Max Bemis (of Say Anything) & co. Crazy disorder and struggling relationships.
Just an intro.
My body felt fluffy and light. Like a cloud, floating aimlessly
through the sky. With no real purpose, but to simply remain there
until I felt so baked, I evaporated into the deep blue, bedtime air.
Or until I was filled with so many troubled thoughts that the rain
would pour out of me in uncontrollable crying. Either one would shake
me down to my core, and either one would end in despair, right?
I could feel her foggy, thick breaths blowing lightly onto my neck
like humid wind, carrying me wherever it wanted, but still keeping me
grounded. Her dark hair blanketing my pastey arms like warm rays of
Sun. Yet, instead of shining right through me; it comforted.
My eyelids tried to droop shut, exausted considering the time, but
a sensation that felt like someone was cruely torching my eyes caused
them to spring back up. Odd that tonight would have to be the night I
have trouble sleeping. My first night back from a seemingly never-
ending tour. A tour that I was half-awake through; sleeping every hour
and high as a kite through the other half.

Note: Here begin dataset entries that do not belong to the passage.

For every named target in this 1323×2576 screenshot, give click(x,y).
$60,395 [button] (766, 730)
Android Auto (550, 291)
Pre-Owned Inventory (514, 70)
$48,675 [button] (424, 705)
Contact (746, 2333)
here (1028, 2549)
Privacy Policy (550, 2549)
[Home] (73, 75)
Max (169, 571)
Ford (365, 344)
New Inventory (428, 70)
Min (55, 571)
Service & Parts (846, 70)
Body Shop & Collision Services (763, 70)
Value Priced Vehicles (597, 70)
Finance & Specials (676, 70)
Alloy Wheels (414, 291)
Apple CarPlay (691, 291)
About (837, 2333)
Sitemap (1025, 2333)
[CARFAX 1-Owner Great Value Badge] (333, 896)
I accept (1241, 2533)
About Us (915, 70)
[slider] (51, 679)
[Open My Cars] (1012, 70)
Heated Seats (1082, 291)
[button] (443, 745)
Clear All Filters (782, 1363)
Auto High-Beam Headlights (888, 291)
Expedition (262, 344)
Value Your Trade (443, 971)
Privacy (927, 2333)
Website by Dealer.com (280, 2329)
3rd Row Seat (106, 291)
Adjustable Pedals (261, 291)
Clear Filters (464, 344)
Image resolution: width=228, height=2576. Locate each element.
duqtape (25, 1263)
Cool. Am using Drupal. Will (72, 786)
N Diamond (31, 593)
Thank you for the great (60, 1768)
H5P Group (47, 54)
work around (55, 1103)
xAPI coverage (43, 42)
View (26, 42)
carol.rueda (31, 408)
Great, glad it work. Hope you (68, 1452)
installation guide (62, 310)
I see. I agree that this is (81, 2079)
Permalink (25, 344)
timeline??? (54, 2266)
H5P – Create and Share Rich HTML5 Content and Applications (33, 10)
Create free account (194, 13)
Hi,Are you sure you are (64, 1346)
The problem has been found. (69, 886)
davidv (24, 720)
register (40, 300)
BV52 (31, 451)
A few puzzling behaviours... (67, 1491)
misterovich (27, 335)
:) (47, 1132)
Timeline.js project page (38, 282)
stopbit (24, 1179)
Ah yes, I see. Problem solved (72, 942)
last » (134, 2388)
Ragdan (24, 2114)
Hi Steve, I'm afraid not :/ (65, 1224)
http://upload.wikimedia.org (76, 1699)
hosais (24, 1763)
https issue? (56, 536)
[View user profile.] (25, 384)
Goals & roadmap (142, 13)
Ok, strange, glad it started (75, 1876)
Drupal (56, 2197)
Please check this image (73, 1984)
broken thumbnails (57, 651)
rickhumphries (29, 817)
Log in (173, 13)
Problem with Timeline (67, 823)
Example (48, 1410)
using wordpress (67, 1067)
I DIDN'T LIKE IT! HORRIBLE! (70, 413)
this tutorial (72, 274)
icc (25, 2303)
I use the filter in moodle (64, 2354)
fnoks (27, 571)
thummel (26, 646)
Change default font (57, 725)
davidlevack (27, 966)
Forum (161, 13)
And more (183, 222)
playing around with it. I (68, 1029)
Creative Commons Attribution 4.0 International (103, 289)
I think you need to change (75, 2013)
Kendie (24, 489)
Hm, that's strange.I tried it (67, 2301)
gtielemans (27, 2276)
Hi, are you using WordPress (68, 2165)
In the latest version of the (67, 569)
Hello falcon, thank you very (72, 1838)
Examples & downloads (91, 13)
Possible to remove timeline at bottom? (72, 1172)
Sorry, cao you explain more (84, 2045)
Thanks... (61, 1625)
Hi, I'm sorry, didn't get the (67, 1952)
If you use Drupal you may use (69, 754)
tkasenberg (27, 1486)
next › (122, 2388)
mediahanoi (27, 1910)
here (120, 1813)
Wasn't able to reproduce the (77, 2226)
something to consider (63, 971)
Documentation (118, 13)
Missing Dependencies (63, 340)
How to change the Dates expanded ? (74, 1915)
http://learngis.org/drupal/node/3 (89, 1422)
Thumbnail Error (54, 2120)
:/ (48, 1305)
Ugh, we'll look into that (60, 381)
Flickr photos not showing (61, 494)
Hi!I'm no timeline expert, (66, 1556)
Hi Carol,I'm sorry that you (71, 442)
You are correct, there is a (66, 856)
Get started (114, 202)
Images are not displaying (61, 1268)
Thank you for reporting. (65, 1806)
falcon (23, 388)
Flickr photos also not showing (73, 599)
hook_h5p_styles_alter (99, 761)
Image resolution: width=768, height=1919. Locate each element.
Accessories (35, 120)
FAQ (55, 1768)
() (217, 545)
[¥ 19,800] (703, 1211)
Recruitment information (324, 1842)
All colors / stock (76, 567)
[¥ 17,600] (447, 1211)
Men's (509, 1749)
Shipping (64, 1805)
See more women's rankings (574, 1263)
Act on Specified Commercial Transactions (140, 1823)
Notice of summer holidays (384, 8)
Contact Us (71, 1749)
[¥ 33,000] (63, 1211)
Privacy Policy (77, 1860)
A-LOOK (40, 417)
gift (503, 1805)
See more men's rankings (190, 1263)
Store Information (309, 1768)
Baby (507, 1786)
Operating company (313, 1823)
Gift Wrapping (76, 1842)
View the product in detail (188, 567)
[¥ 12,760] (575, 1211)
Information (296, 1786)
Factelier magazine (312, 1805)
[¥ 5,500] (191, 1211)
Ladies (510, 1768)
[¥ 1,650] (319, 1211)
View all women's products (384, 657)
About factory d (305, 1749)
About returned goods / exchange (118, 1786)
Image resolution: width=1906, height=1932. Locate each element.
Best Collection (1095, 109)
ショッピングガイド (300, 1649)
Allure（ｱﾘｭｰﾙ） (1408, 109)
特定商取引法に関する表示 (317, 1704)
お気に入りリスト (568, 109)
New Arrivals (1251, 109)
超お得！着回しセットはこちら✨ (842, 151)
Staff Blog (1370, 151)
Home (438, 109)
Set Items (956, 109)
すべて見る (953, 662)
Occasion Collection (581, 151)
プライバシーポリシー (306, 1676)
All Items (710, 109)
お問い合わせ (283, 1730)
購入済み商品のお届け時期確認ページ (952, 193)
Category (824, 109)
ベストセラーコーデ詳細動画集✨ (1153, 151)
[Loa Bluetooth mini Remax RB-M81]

My lack of energy and
enthusiasm wasn't exactly what the kids wanted to see, but fuck that's
all I had to give.
Would my energy ever be granted back to me? When's our next tour
going to be? Our new album? Should I be writing new music? Do the fans
even care anymore? Do I care anymore? Do I even want to continue with
this shit? A shiver that not even her body could warm wracked
throughout my body like thunder. Those questions felt like deadly
lightning. The crippling part was that I had no answer to any of those
strikes. I could feel a storm coming inside me; all of this just an
inkling that it was going to end severely.
With all the pressure I could muster up from lack of energy, I kept
my eyes shut, letting the flooding tears wash away the imaginary
flames that currently licked at my eyes. Anxiety began strangling me
to unneeded (but WANTED) sleep. Fear that she would wake up and see me
like this kept the thundering shivers going. Finally, as salty, almost
random tears began streaming, I fell into the pleasant, dreamy
darkness of sleep. Almost as comforting as her touch, as cynical as
that may sound.
What's wrong with me?
I'd just like to apologize again for how shitty this uploads from my iPhone to ficwad. The sentences always end up looking a little weird.